Noga Leviner: AI is changing how biopharma companies clean, organize, structure, and abstract information at a much faster speed and greater scale than a person or team of people ever could. We can now gather and curate data more efficiently and complete manual, tedious tasks easier to unlock new insights.

But AI isn’t a silver bullet. The key to any successful AI implementation is also having robust quality controls and clinical experts in place to validate and verify data accuracy and relevance.

Algorithms are able to retrieve specific points of data from massive sets with incredible speed. How is this impacting research/development timelines?

A big challenge in research is that data lives in silos, making it difficult to collect real-world data and evidence to evaluate the ongoing safety and efficacy of therapeutics. AI captures and organizes data much faster and helps find insights, patterns, and signals that may have been hard to see before.

Post-marketing safety studies, for example, are incredibly burdensome in terms of the time and cost it takes to collect data and extract insights. There is significant potential for AI to easily capture data from more sources and transform this process so researchers can better understand the safety of treatments and more effectively monitor and improve patient outcomes.
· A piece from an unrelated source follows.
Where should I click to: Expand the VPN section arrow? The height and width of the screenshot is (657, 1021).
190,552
PE: How is AI able to take data sets in different, potentially incompatible formats, and present a unified story?
Leviner: The newest generation of AI, large language models (LLMs), is very good at synthesizing information from diverse, incompatible data formats. Once an LLM is trained on enough examples, it demonstrates remarkable flexibility in applying its knowledge to new and different datasets, just like a human would.

LLMs are proving to be especially valuable when working with medical records. When exposed to a wide variety of examples from lots of different care settings, EMR systems, specialists, and demographics, for example, LLMs dramatically improve their accuracy and performance –and continue to get better with hundreds of millions of clinical annotated examples.
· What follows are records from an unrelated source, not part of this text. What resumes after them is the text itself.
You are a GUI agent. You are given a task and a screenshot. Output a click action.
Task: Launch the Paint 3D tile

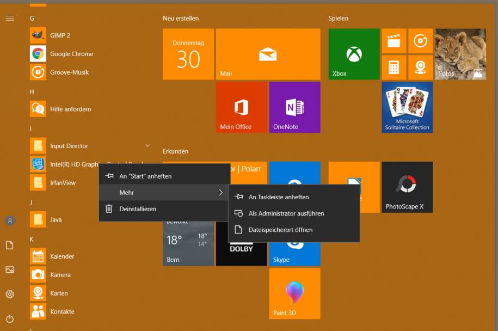(x=294, y=293)
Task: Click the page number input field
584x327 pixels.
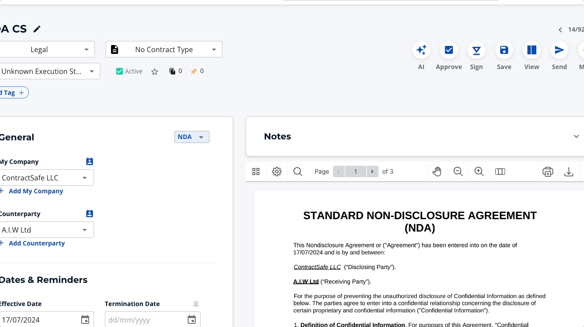Action: (355, 171)
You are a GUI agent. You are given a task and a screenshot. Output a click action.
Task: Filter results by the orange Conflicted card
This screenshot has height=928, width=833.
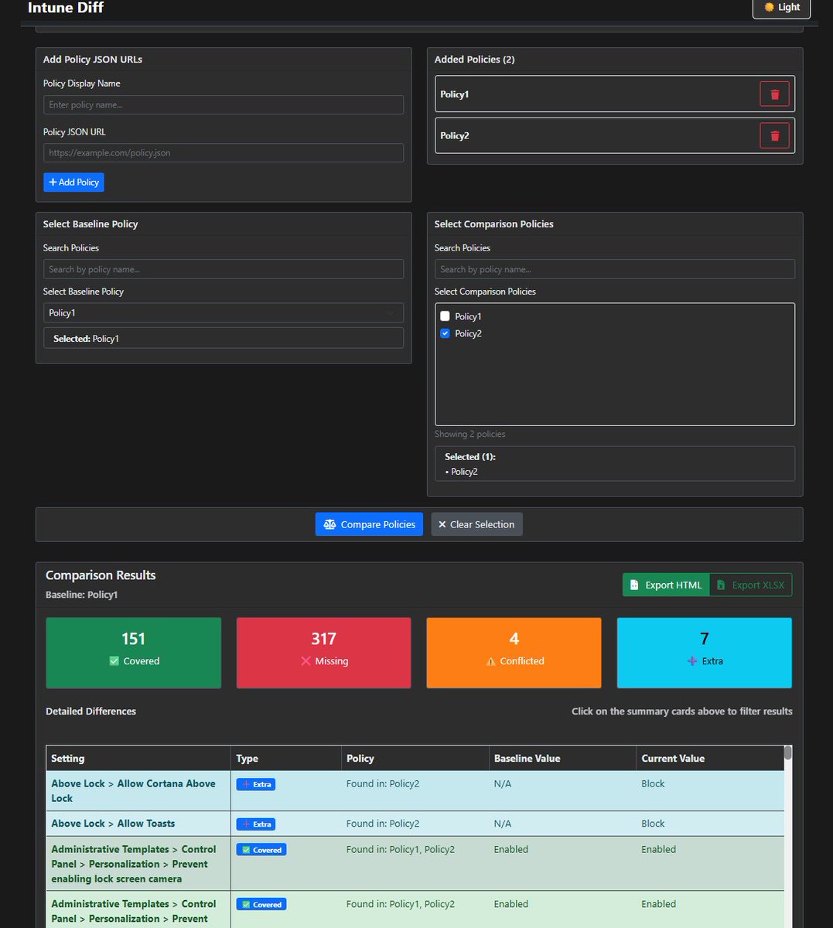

Once again, a big key is having the infrastructure, both systems and people, in place to identify instances where AI cannot confidently match or interpret different formats, and course-correct. AI is great at handling the harder, more tedious tasks, but human intervention should be used to ensure the quality and accuracy of the story being told.

PE: What impact is AI having on the collection of RWE?
Leviner: AI is gathering and organizing information faster than ever before to help researchers make more informed, evidence-based decisions, and achieve complete, accurate, and traceable data that is fit-for-use when generating real-world evidence (RWE) and getting a complete picture of patient experiences.

But it’s important to have guardrails and systems around AI. Off-the-shelf AI by itself is not going to be trustworthy, reliable, or fine-tuned for research purposes. You need an AI that is purpose-built for a task, like interpreting medical records, and has visibility and plausibility checks in place.

It is critical to have an AI that not only has medical knowledge, but also has been domain-trained on patient records to make sure it’s producing high-quality, meaningful output for research.